Saved entries
----------------------------------------
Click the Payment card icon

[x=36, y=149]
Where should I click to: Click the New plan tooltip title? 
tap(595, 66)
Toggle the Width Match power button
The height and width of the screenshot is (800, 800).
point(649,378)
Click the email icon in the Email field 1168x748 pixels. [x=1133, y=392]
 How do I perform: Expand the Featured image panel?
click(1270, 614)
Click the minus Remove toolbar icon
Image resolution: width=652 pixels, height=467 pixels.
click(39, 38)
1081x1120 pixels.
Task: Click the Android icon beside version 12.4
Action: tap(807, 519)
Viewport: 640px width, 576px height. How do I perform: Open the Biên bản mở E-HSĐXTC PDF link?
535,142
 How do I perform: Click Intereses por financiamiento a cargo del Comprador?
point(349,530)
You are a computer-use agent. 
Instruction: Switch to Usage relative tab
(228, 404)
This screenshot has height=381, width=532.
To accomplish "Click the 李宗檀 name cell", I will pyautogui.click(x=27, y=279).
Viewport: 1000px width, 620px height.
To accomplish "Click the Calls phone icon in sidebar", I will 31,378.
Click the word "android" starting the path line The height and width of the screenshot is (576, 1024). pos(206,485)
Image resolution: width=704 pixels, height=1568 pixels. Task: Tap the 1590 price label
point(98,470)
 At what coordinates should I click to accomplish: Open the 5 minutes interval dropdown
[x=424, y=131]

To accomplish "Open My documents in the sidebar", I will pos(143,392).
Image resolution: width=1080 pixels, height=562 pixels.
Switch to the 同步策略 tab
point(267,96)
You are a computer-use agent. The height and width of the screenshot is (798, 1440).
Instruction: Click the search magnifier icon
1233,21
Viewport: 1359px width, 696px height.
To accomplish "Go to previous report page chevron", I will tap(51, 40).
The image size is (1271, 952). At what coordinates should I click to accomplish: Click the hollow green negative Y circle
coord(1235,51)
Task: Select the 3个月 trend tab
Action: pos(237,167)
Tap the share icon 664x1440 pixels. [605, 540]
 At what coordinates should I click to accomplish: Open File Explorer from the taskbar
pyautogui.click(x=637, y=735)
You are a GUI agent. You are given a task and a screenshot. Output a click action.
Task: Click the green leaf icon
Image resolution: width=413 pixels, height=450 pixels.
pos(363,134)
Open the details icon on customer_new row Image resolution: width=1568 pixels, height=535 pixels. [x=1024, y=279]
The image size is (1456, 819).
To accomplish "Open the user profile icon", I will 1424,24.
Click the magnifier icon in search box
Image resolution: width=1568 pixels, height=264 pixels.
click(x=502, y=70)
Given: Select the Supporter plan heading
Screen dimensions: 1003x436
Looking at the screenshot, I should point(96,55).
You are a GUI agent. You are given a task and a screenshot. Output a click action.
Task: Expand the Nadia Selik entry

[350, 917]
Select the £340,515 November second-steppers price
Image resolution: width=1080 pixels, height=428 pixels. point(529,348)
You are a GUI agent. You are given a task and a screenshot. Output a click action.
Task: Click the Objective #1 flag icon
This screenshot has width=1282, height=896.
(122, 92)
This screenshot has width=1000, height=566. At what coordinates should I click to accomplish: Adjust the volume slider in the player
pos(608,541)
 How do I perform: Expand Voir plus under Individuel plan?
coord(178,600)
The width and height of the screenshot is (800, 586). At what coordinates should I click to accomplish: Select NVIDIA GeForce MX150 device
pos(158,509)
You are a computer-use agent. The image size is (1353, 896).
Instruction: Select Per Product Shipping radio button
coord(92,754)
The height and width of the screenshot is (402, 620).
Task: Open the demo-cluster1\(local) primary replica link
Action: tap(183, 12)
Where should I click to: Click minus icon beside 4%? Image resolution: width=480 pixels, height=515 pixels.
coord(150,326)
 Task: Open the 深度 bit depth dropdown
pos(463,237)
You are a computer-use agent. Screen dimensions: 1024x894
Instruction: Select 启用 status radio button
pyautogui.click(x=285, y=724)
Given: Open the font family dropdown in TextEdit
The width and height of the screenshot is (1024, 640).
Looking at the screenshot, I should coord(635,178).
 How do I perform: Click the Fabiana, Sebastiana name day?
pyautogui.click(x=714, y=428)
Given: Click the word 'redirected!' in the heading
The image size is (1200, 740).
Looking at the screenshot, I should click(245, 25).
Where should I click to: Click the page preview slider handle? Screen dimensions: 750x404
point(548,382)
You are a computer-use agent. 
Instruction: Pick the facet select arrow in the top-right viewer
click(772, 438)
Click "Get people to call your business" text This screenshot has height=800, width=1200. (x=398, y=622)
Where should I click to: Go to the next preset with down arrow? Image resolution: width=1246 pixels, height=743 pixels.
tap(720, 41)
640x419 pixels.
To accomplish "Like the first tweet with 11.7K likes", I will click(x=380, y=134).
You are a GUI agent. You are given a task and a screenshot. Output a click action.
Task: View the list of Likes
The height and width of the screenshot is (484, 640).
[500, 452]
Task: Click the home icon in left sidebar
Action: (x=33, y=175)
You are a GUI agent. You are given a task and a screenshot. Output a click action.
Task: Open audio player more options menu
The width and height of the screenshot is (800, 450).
----------------------------------------
Problem requirements
Look above for the line that contains "At what coordinates should I click to accomplish: Open the". Starting there, transcribe every line exactly until you have copied the line that contains "The image size is (1456, 819).".

Your response
 At what coordinates should I click to accomplish: Open the 5 minutes interval dropdown
[x=424, y=131]

To accomplish "Open My documents in the sidebar", I will pos(143,392).
Image resolution: width=1080 pixels, height=562 pixels.
Switch to the 同步策略 tab
point(267,96)
You are a computer-use agent. The height and width of the screenshot is (798, 1440).
Instruction: Click the search magnifier icon
1233,21
Viewport: 1359px width, 696px height.
To accomplish "Go to previous report page chevron", I will tap(51, 40).
The image size is (1271, 952). At what coordinates should I click to accomplish: Click the hollow green negative Y circle
coord(1235,51)
Task: Select the 3个月 trend tab
Action: pos(237,167)
Tap the share icon 664x1440 pixels. [605, 540]
 At what coordinates should I click to accomplish: Open File Explorer from the taskbar
pyautogui.click(x=637, y=735)
You are a GUI agent. You are given a task and a screenshot. Output a click action.
Task: Click the green leaf icon
Image resolution: width=413 pixels, height=450 pixels.
pos(363,134)
Open the details icon on customer_new row Image resolution: width=1568 pixels, height=535 pixels. [x=1024, y=279]
The image size is (1456, 819).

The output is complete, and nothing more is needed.